Romance Writing Problem: The Good Climax

A side story of Library Wars is the tale of Komaki and Marie, the girl from next door.  On the Library Wars DVD, this story is one of the extras--in the manga, it is incorporated into volume 5.

Marie is deaf due to sudden hearing loss. She has been enamored with Komaki since she was little. He has always looked out for her; now that she is older, his interest is patently not the interest of a caretaker: he likes her for herself.

He lends her a novel about a deaf girl; some well-meaning (but clueless) person hears about this and decides that the act was meant as a cruel taunt. The rumor of the "abused deaf girl" grows out of proportion, and eventually Komaki is arrested in keeping with various censorship laws.

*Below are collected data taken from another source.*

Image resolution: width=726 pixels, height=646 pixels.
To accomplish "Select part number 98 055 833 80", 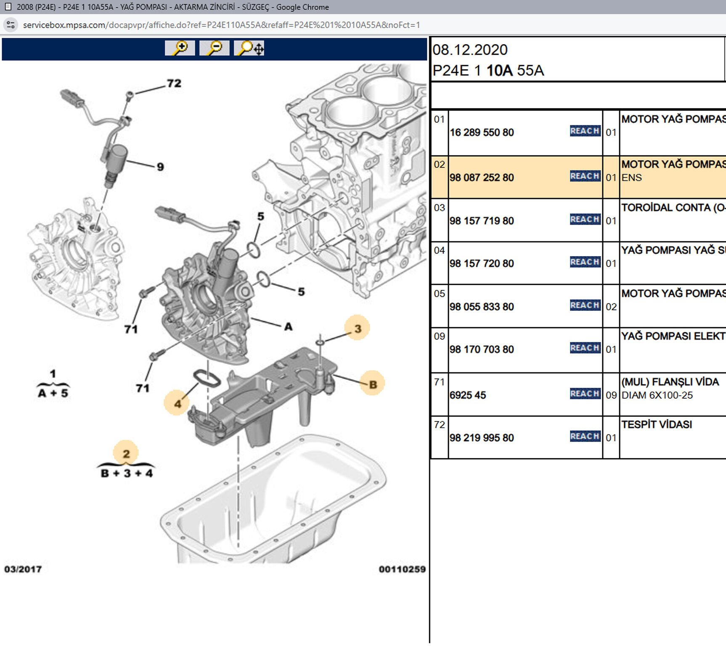I will click(x=482, y=307).
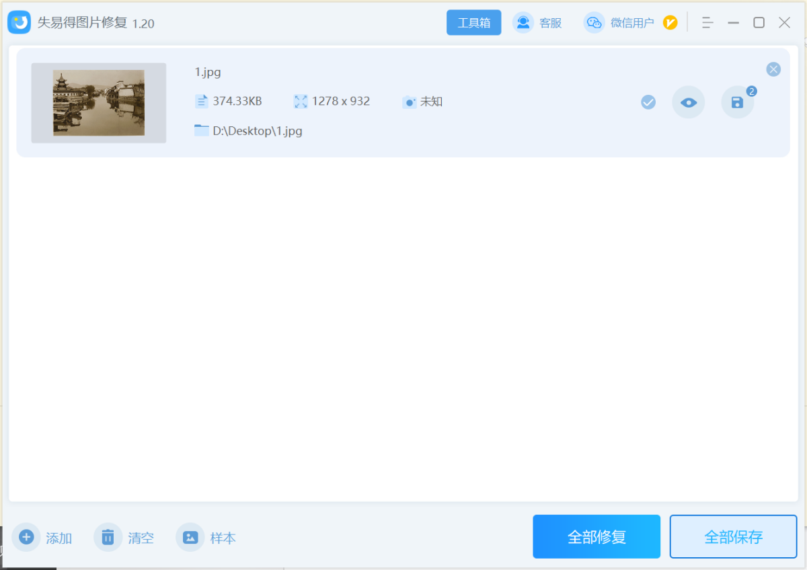Open the 工具箱 toolbox
Image resolution: width=807 pixels, height=570 pixels.
(473, 23)
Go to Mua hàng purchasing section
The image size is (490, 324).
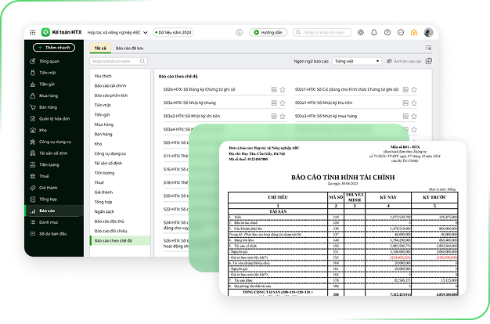click(48, 95)
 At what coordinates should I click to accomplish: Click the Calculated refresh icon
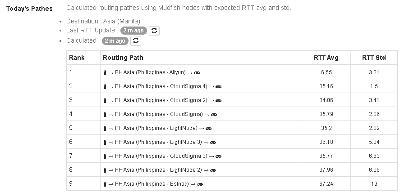136,41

Library Wars is an intelligent political action series, and the arrest is clearly being done for reasons other than misplaced compassion; Komaki's arrest is a conduit to breaking up the Library Forces, not an end unto itself (nobody really cares about the deaf girl although the opposition uses outraged self-righteous disgust to further its ends).

In this case, there is no emotional change since all parties know what they already want (even Kasahara, Library Wars' heroine). The climax is almost entirely external, being a rescue operation that is effected through spywork plus legal and military means.

Yet there is a subtle yet powerful emotional pay-off as Komaki comes to terms with Marie no longer being a child, but rather a woman who has the wherewithal and maturity to rescue him.

The story is doubly effective since Komaki is not the gung-ho type (that's Major Genda). He's mild-mannered, vaguely sarcastic (in fact, he usually falls into the category of delightedly wry friend).

Although a good soldier and tactician, he prefers to sit back and observe. He is the most thoughtful and philosophical of the Library Wars characters: in fact, the anime includes a scene that brings home the idea that Komaki understands the soldiers on the other side of the fight; he can refrain from disliking them even as he fights them.

He is more Jane than Booth. Consequently, his endurance in the face of psychological pressure--the insistence by his interrogators that he caused harm to Marie when he knows he didn't--is impressive. He and Marie are true heroes.